### Work to be completed:
Quote the following records back word for word, every one of them.

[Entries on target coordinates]
•••••

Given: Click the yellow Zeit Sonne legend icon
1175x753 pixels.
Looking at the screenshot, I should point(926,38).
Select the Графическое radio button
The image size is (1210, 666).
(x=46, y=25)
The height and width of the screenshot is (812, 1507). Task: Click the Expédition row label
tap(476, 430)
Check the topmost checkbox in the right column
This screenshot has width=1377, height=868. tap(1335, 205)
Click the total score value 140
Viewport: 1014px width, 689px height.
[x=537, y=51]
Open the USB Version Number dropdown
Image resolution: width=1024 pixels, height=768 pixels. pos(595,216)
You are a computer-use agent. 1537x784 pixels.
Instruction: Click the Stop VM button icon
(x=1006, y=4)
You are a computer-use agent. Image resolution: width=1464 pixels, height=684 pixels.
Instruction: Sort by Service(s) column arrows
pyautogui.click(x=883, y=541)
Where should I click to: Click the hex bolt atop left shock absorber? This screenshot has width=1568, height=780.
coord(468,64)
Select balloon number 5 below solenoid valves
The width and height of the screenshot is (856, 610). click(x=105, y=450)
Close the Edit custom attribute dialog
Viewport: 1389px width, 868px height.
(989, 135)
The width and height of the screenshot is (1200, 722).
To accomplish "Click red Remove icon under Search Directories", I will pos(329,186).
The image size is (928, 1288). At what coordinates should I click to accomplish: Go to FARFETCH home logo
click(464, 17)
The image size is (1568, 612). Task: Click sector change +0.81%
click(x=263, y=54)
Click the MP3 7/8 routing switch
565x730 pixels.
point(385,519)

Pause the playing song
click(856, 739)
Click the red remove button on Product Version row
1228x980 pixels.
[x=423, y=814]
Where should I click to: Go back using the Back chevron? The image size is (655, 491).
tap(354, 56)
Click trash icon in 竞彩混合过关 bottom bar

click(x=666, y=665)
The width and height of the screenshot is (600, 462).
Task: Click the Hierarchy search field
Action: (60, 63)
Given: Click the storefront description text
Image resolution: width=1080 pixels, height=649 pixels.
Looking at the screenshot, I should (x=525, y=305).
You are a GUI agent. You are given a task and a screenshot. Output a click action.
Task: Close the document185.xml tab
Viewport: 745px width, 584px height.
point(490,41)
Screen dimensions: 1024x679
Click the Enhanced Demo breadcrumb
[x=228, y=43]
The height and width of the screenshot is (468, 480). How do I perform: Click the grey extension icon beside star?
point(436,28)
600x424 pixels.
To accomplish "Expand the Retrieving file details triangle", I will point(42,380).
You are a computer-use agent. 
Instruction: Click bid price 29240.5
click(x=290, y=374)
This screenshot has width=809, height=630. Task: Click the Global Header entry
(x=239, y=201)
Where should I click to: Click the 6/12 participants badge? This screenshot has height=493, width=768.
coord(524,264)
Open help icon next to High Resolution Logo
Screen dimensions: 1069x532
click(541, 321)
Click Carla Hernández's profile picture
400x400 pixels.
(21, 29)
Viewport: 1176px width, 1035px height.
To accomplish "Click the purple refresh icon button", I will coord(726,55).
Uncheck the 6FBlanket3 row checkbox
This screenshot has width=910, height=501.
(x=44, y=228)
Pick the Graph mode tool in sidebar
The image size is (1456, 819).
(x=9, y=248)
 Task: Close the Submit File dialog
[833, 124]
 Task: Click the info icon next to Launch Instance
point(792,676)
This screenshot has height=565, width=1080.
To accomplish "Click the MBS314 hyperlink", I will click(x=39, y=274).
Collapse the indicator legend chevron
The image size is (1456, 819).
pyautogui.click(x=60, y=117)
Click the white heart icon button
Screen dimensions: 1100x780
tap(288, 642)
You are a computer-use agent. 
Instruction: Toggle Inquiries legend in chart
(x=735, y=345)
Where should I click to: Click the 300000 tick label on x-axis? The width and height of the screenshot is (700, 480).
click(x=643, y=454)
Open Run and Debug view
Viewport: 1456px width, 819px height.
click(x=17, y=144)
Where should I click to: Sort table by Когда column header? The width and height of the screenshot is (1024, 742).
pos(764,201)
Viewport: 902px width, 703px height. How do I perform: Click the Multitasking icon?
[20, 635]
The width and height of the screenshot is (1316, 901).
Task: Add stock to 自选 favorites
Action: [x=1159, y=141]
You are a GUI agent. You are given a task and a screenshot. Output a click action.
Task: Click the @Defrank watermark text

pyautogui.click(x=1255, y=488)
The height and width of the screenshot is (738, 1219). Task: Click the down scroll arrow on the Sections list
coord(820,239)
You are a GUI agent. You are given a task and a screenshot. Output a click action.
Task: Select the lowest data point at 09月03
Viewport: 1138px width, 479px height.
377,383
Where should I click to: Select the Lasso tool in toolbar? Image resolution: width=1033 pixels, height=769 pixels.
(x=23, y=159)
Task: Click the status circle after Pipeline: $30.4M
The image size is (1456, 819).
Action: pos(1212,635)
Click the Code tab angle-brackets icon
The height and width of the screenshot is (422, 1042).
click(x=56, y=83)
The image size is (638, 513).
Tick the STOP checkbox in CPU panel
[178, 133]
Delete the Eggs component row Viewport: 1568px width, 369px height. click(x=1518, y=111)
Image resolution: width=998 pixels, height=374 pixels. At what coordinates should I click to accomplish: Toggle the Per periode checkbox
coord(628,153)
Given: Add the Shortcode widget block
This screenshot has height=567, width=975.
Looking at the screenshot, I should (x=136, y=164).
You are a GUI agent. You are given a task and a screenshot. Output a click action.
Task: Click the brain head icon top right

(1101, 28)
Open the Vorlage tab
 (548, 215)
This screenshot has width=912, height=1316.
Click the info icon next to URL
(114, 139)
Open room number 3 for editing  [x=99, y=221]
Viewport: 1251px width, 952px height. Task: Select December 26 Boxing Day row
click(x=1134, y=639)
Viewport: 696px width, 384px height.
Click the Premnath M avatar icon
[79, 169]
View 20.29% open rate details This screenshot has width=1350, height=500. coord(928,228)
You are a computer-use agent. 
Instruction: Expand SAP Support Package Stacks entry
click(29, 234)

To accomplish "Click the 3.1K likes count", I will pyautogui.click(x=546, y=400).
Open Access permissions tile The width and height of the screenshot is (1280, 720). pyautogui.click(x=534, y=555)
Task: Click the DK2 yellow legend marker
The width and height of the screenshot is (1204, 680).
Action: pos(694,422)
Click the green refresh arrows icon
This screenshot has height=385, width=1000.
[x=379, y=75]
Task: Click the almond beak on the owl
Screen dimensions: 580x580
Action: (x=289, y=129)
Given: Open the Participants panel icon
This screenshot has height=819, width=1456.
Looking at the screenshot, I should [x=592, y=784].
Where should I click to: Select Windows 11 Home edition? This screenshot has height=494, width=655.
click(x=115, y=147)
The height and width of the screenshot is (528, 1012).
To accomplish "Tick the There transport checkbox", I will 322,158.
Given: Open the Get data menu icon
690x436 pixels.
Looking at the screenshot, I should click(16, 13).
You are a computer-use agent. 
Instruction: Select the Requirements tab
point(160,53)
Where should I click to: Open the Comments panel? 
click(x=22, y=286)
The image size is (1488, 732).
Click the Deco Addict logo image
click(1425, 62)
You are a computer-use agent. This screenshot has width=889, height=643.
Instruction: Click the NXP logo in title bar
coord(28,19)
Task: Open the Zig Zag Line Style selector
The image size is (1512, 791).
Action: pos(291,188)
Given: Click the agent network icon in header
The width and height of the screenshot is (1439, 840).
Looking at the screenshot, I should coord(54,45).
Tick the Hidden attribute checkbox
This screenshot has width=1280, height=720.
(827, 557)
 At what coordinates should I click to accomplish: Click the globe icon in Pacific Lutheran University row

•••••

### Finished task:
Given: Click the yellow Zeit Sonne legend icon
1175x753 pixels.
Looking at the screenshot, I should point(926,38).
Select the Графическое radio button
The image size is (1210, 666).
(x=46, y=25)
The height and width of the screenshot is (812, 1507). Task: Click the Expédition row label
tap(476, 430)
Check the topmost checkbox in the right column
This screenshot has width=1377, height=868. tap(1335, 205)
Click the total score value 140
Viewport: 1014px width, 689px height.
[x=537, y=51]
Open the USB Version Number dropdown
Image resolution: width=1024 pixels, height=768 pixels. pos(595,216)
You are a computer-use agent. 1537x784 pixels.
Instruction: Click the Stop VM button icon
(x=1006, y=4)
You are a computer-use agent. Image resolution: width=1464 pixels, height=684 pixels.
Instruction: Sort by Service(s) column arrows
pyautogui.click(x=883, y=541)
Where should I click to: Click the hex bolt atop left shock absorber? This screenshot has width=1568, height=780.
coord(468,64)
Select balloon number 5 below solenoid valves
The width and height of the screenshot is (856, 610). click(x=105, y=450)
Close the Edit custom attribute dialog
Viewport: 1389px width, 868px height.
(989, 135)
The width and height of the screenshot is (1200, 722).
To accomplish "Click red Remove icon under Search Directories", I will pos(329,186).
The image size is (928, 1288). At what coordinates should I click to accomplish: Go to FARFETCH home logo
click(464, 17)
The image size is (1568, 612). Task: Click sector change +0.81%
click(x=263, y=54)
Click the MP3 7/8 routing switch
565x730 pixels.
point(385,519)

Pause the playing song
click(856, 739)
Click the red remove button on Product Version row
1228x980 pixels.
[x=423, y=814]
Where should I click to: Go back using the Back chevron? The image size is (655, 491).
tap(354, 56)
Click trash icon in 竞彩混合过关 bottom bar

click(x=666, y=665)
The width and height of the screenshot is (600, 462).
Task: Click the Hierarchy search field
Action: (60, 63)
Given: Click the storefront description text
Image resolution: width=1080 pixels, height=649 pixels.
Looking at the screenshot, I should (x=525, y=305).
You are a GUI agent. You are given a task and a screenshot. Output a click action.
Task: Close the document185.xml tab
Viewport: 745px width, 584px height.
point(490,41)
Screen dimensions: 1024x679
Click the Enhanced Demo breadcrumb
[x=228, y=43]
The height and width of the screenshot is (468, 480). How do I perform: Click the grey extension icon beside star?
point(436,28)
600x424 pixels.
To accomplish "Expand the Retrieving file details triangle", I will point(42,380).
You are a computer-use agent. 
Instruction: Click bid price 29240.5
click(x=290, y=374)
This screenshot has width=809, height=630. Task: Click the Global Header entry
(x=239, y=201)
Where should I click to: Click the 6/12 participants badge? This screenshot has height=493, width=768.
coord(524,264)
Open help icon next to High Resolution Logo
Screen dimensions: 1069x532
click(541, 321)
Click Carla Hernández's profile picture
400x400 pixels.
(21, 29)
Viewport: 1176px width, 1035px height.
To accomplish "Click the purple refresh icon button", I will coord(726,55).
Uncheck the 6FBlanket3 row checkbox
This screenshot has width=910, height=501.
(x=44, y=228)
Pick the Graph mode tool in sidebar
The image size is (1456, 819).
(x=9, y=248)
 Task: Close the Submit File dialog
[833, 124]
 Task: Click the info icon next to Launch Instance
point(792,676)
This screenshot has height=565, width=1080.
To accomplish "Click the MBS314 hyperlink", I will click(x=39, y=274).
Collapse the indicator legend chevron
The image size is (1456, 819).
pyautogui.click(x=60, y=117)
Click the white heart icon button
Screen dimensions: 1100x780
tap(288, 642)
You are a computer-use agent. 
Instruction: Toggle Inquiries legend in chart
(x=735, y=345)
Where should I click to: Click the 300000 tick label on x-axis? The width and height of the screenshot is (700, 480).
click(x=643, y=454)
Open Run and Debug view
Viewport: 1456px width, 819px height.
click(x=17, y=144)
Where should I click to: Sort table by Когда column header? The width and height of the screenshot is (1024, 742).
pos(764,201)
Viewport: 902px width, 703px height. How do I perform: Click the Multitasking icon?
[20, 635]
The width and height of the screenshot is (1316, 901).
Task: Add stock to 自选 favorites
Action: [x=1159, y=141]
You are a GUI agent. You are given a task and a screenshot. Output a click action.
Task: Click the @Defrank watermark text

pyautogui.click(x=1255, y=488)
The height and width of the screenshot is (738, 1219). Task: Click the down scroll arrow on the Sections list
coord(820,239)
You are a GUI agent. You are given a task and a screenshot. Output a click action.
Task: Select the lowest data point at 09月03
Viewport: 1138px width, 479px height.
377,383
Where should I click to: Select the Lasso tool in toolbar? Image resolution: width=1033 pixels, height=769 pixels.
(x=23, y=159)
Task: Click the status circle after Pipeline: $30.4M
The image size is (1456, 819).
Action: pos(1212,635)
Click the Code tab angle-brackets icon
The height and width of the screenshot is (422, 1042).
click(x=56, y=83)
The image size is (638, 513).
Tick the STOP checkbox in CPU panel
[178, 133]
Delete the Eggs component row Viewport: 1568px width, 369px height. click(x=1518, y=111)
Image resolution: width=998 pixels, height=374 pixels. At what coordinates should I click to accomplish: Toggle the Per periode checkbox
coord(628,153)
Given: Add the Shortcode widget block
This screenshot has height=567, width=975.
Looking at the screenshot, I should (x=136, y=164).
You are a GUI agent. You are given a task and a screenshot. Output a click action.
Task: Click the brain head icon top right

(1101, 28)
Open the Vorlage tab
 (548, 215)
This screenshot has width=912, height=1316.
Click the info icon next to URL
(114, 139)
Open room number 3 for editing  [x=99, y=221]
Viewport: 1251px width, 952px height. Task: Select December 26 Boxing Day row
click(x=1134, y=639)
Viewport: 696px width, 384px height.
Click the Premnath M avatar icon
[79, 169]
View 20.29% open rate details This screenshot has width=1350, height=500. coord(928,228)
You are a computer-use agent. 
Instruction: Expand SAP Support Package Stacks entry
click(29, 234)

To accomplish "Click the 3.1K likes count", I will pyautogui.click(x=546, y=400).
Open Access permissions tile The width and height of the screenshot is (1280, 720). pyautogui.click(x=534, y=555)
Task: Click the DK2 yellow legend marker
The width and height of the screenshot is (1204, 680).
Action: pos(694,422)
Click the green refresh arrows icon
This screenshot has height=385, width=1000.
[x=379, y=75]
Task: Click the almond beak on the owl
Screen dimensions: 580x580
Action: (x=289, y=129)
Given: Open the Participants panel icon
This screenshot has height=819, width=1456.
Looking at the screenshot, I should [x=592, y=784].
Where should I click to: Select Windows 11 Home edition? This screenshot has height=494, width=655.
click(x=115, y=147)
The height and width of the screenshot is (528, 1012).
To accomplish "Tick the There transport checkbox", I will 322,158.
Given: Open the Get data menu icon
690x436 pixels.
Looking at the screenshot, I should click(16, 13).
You are a computer-use agent. 
Instruction: Select the Requirements tab
point(160,53)
Where should I click to: Open the Comments panel? 
click(x=22, y=286)
The image size is (1488, 732).
Click the Deco Addict logo image
click(1425, 62)
You are a computer-use agent. This screenshot has width=889, height=643.
Instruction: Click the NXP logo in title bar
coord(28,19)
Task: Open the Zig Zag Line Style selector
The image size is (1512, 791).
Action: pos(291,188)
Given: Click the agent network icon in header
The width and height of the screenshot is (1439, 840).
Looking at the screenshot, I should coord(54,45).
Tick the Hidden attribute checkbox
This screenshot has width=1280, height=720.
(827, 557)
 At what coordinates should I click to accomplish: Click the globe icon in Pacific Lutheran University row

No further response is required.